**PROBLEM TO SOLVE:** Output, word for word, each line from the one with "This screenshot has" through the end of the listing below, excluding every picture.

**DATASET EXCERPTS:**
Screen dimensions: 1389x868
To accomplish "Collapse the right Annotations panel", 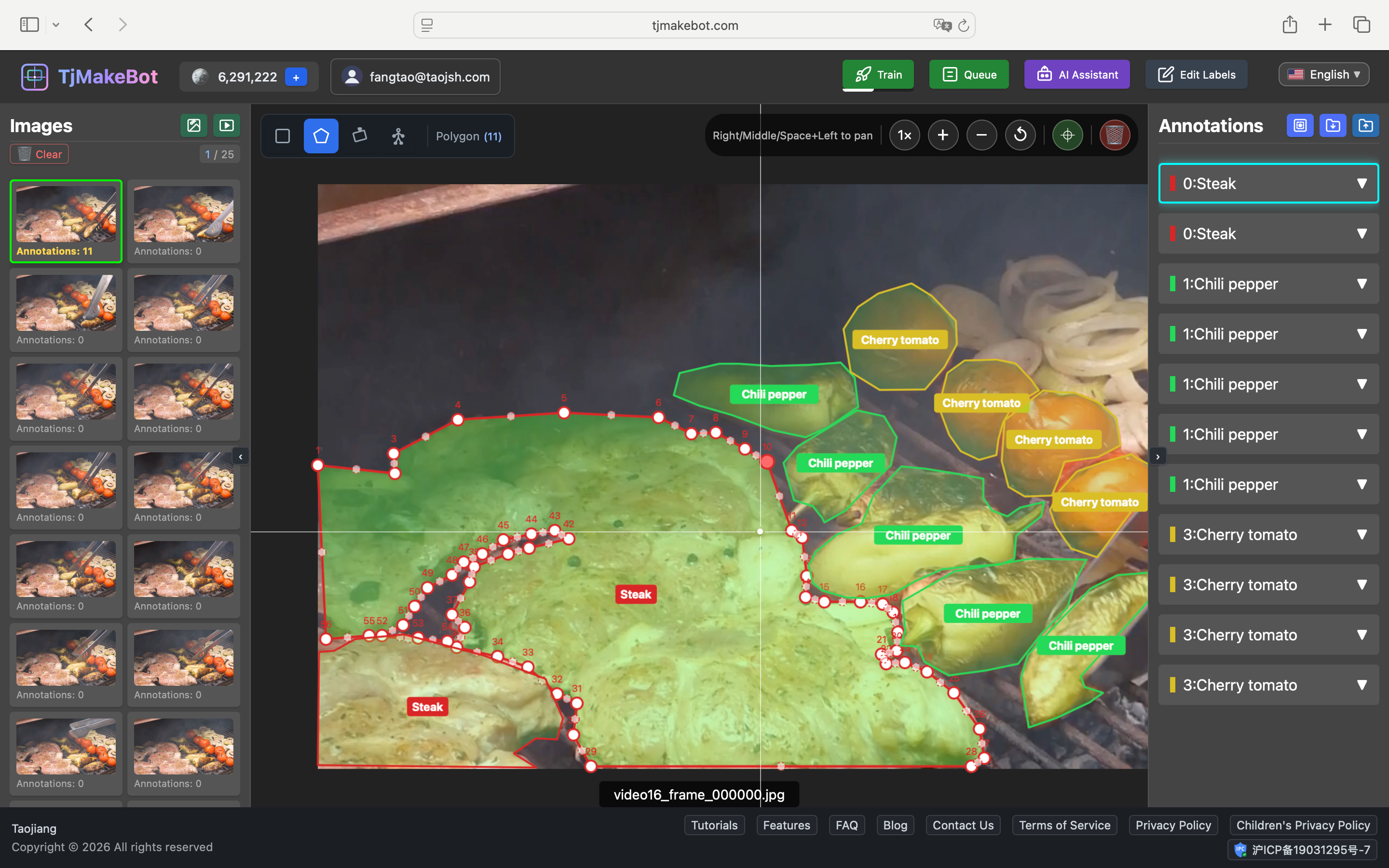I will (x=1158, y=457).
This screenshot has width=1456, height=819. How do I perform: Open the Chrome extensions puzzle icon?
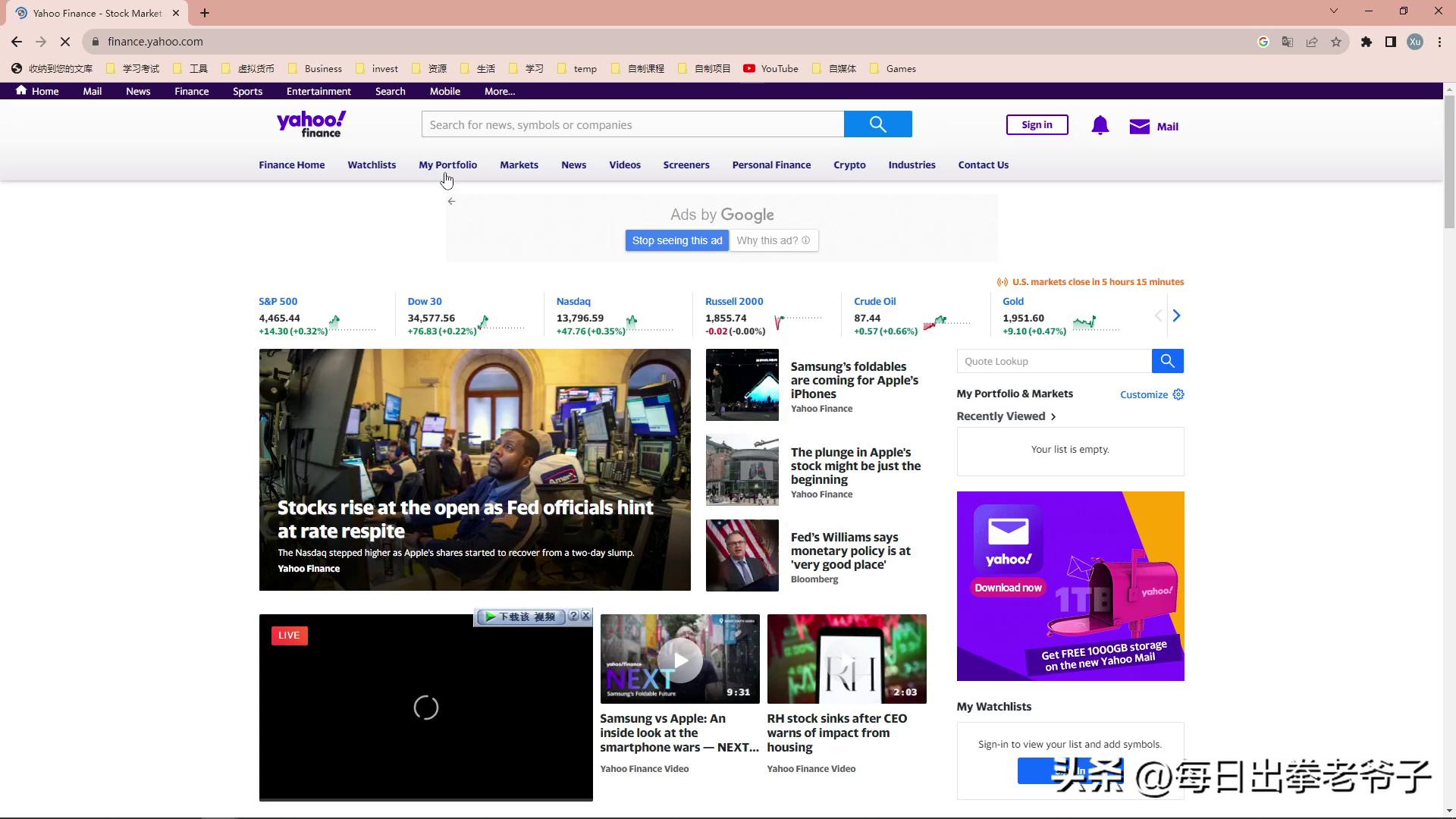click(x=1366, y=42)
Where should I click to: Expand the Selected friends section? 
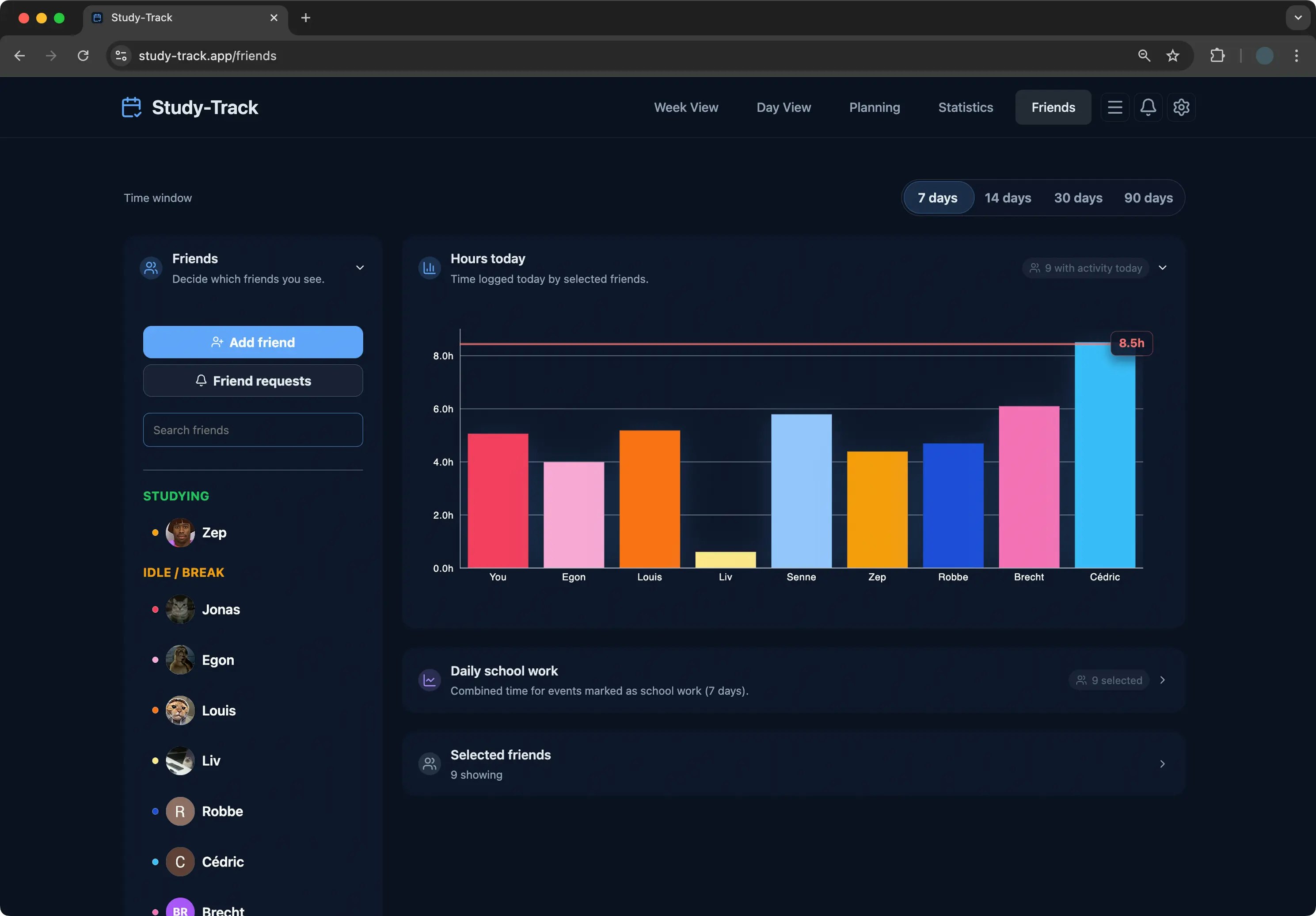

**REPLY TO THE TASK:**
This screenshot has width=1456, height=819. How do I perform: Open the Chrome extensions puzzle icon?
click(x=1366, y=42)
Where should I click to: Expand the Selected friends section? 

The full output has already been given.